(1) 1Für die Ermittlung des Einkommens aus nichtselbstständiger Erwerbstätigkeit im Sinne von
§ 2c vor der Geburt sind die zwölf Kalendermonate vor dem Kalendermonat der Geburt des Kindes maßgeblich.
2Bei der Bestimmung des Bemessungszeitraums nach Satz 1 bleiben Kalendermonate unberücksichtigt, in denen die berechtigte Person
- 1. im Zeitraum nach § 4 Absatz 1 Satz 2 und 3 und Absatz 5 Satz 3 Nummer 1 Buchstabe b, Nummer 2 Buchstabe b, Nummer 3 Buchstabe b und Nummer 4 Buchstabe b Elterngeld für ein älteres Kind bezogen hat,
- 2. während der Schutzfristen nach § 3 des Mutterschutzgesetzes nicht beschäftigt werden durfte oder Mutterschaftsgeld nach dem Fünften Buch Sozialgesetzbuch oder nach dem Zweiten Gesetz über die Krankenversicherung der Landwirte oder Krankentagegeld nach § 192 Absatz 5 Satz 2 des Versicherungsvertragsgesetzes bezogen hat,
- 3. eine Krankheit hatte, die maßgeblich durch eine Schwangerschaft bedingt war, oder
- 4. Wehrdienst nach dem Wehrpflichtgesetz oder nach dem Vierten Abschnitt des Soldatengesetzes oder Zivildienst nach dem Zivildienstgesetz geleistet hat.

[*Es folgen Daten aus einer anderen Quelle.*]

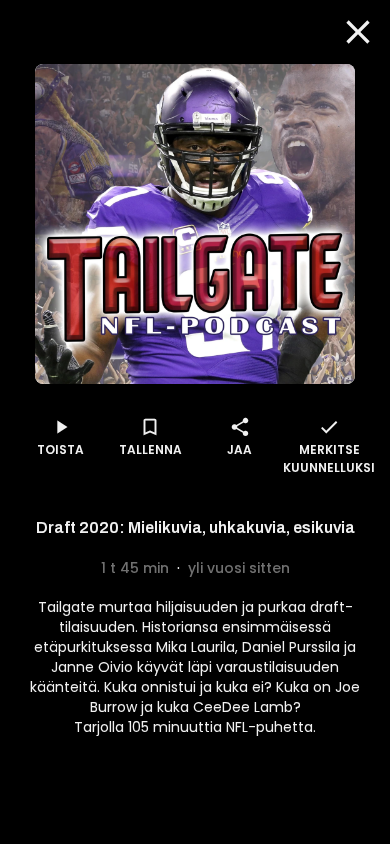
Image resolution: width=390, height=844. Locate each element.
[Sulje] (358, 32)
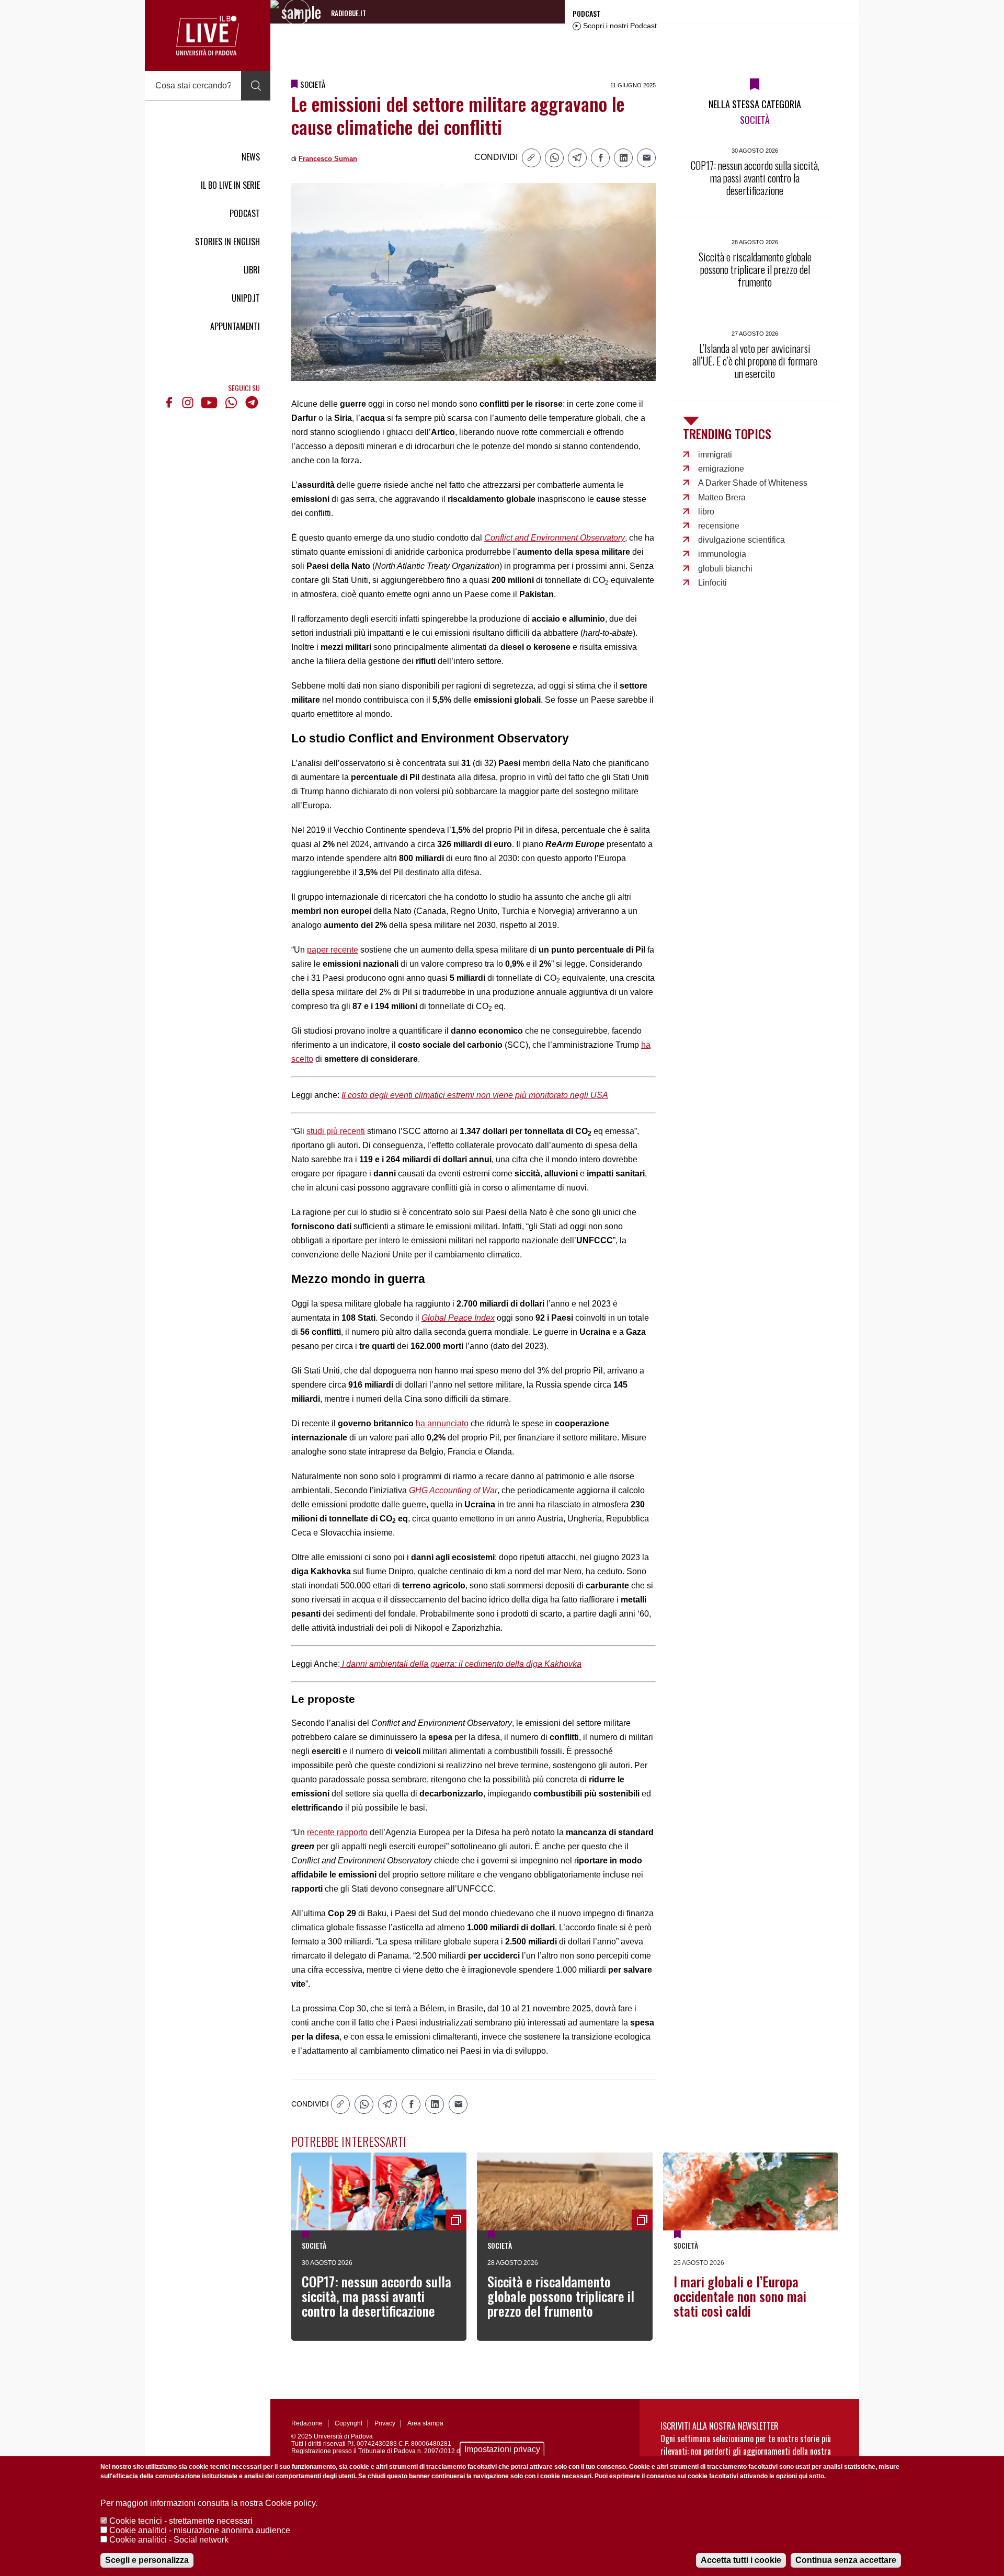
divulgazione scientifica (741, 539)
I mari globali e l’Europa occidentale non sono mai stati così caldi (740, 2296)
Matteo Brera (722, 497)
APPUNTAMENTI (235, 326)
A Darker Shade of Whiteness (752, 482)
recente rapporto (337, 1832)
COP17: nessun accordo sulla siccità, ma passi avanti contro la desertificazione (376, 2296)
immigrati (715, 454)
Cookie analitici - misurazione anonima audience (199, 2530)
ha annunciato (442, 1423)
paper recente (332, 949)
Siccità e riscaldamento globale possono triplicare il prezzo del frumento (560, 2296)
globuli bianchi (725, 568)
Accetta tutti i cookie (741, 2560)
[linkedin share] (623, 157)
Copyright (348, 2423)
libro (706, 511)
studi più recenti (335, 1131)
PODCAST (245, 213)
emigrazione (721, 468)
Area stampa (425, 2423)
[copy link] (531, 157)
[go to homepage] (207, 35)
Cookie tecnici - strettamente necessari (181, 2520)
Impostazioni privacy (502, 2449)
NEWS (251, 157)
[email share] (646, 157)
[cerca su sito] (255, 85)
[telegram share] (577, 157)
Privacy (384, 2423)
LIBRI (252, 270)
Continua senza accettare (845, 2560)
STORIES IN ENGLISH (227, 241)
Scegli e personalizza (147, 2560)
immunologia (722, 553)
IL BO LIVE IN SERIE (230, 185)
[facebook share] (600, 157)
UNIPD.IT (246, 298)
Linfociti (712, 582)
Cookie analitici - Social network (169, 2539)
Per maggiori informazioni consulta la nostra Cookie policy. (208, 2503)
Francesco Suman (328, 159)
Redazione (307, 2423)
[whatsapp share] (554, 157)
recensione (718, 525)
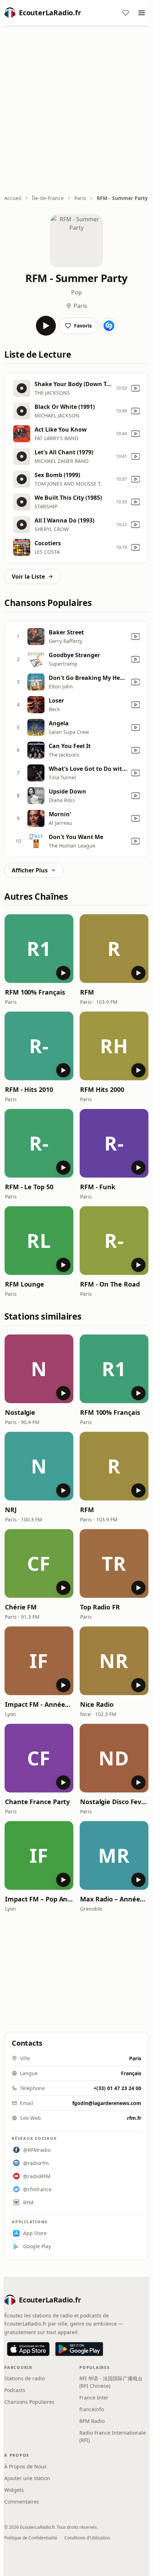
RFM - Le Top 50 (29, 1187)
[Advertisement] (76, 110)
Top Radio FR (100, 1607)
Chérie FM (21, 1607)
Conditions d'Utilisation (87, 2538)
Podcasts (14, 2390)
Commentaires (21, 2501)
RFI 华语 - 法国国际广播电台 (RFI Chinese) (111, 2382)
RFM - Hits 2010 (29, 1089)
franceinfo (91, 2409)
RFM (87, 992)
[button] (39, 948)
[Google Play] (79, 2349)
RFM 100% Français (35, 992)
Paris (80, 198)
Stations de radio (24, 2378)
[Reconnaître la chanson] (109, 326)
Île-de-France (48, 198)
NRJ (11, 1509)
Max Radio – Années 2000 (114, 1899)
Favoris (83, 325)
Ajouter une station (27, 2478)
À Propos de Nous (25, 2466)
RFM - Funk (97, 1187)
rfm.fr (134, 2118)
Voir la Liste (28, 576)
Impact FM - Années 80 (39, 1704)
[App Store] (28, 2349)
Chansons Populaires (29, 2401)
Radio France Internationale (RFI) (112, 2436)
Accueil (12, 198)
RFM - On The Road (109, 1284)
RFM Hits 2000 (102, 1089)
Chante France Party (37, 1801)
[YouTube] (135, 388)
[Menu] (141, 13)
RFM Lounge (24, 1284)
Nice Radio (97, 1704)
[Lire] (46, 326)
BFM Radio (92, 2421)
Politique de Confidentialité (30, 2538)
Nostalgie (20, 1412)
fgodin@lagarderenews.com (106, 2103)
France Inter (94, 2397)
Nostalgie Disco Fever (114, 1801)
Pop (76, 292)
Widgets (14, 2489)
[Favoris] (125, 12)
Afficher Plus (30, 870)
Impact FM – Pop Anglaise (39, 1899)
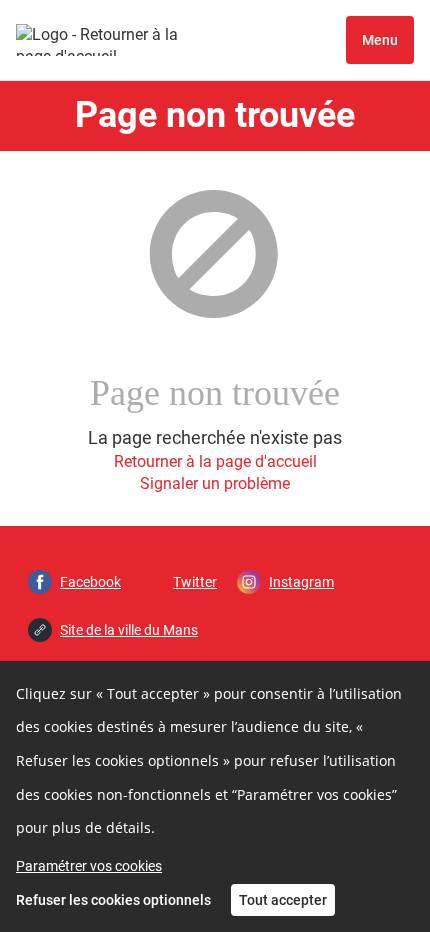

3Abweichend von Satz 2 sind Kalendermonate im Sinne des Satzes 2 Nummer 1 bis 4 auf Antrag der berechtigten Person zu berücksichtigen.
4Abweichend von Satz 2 bleiben auf Antrag bei der Ermittlung des Einkommens für die Zeit vom 1. März 2020 bis zum Ablauf des 23. September 2022 auch solche Kalendermonate unberücksichtigt, in denen die berechtigte Person aufgrund der COVID-19-Pandemie ein geringeres Einkommen aus Erwerbstätigkeit hatte und dies glaubhaft machen kann.
5Satz 2 Nummer 1 gilt in den Fällen des
§ 27 Absatz 1 Satz 1 mit der Maßgabe, dass auf Antrag auch Kalendermonate mit Elterngeldbezug für ein älteres Kind nach Vollendung von dessen 14. Lebensmonat unberücksichtigt bleiben, soweit der Elterngeldbezug von der Zeit vor Vollendung des 14. Lebensmonats auf danach verschoben wurde.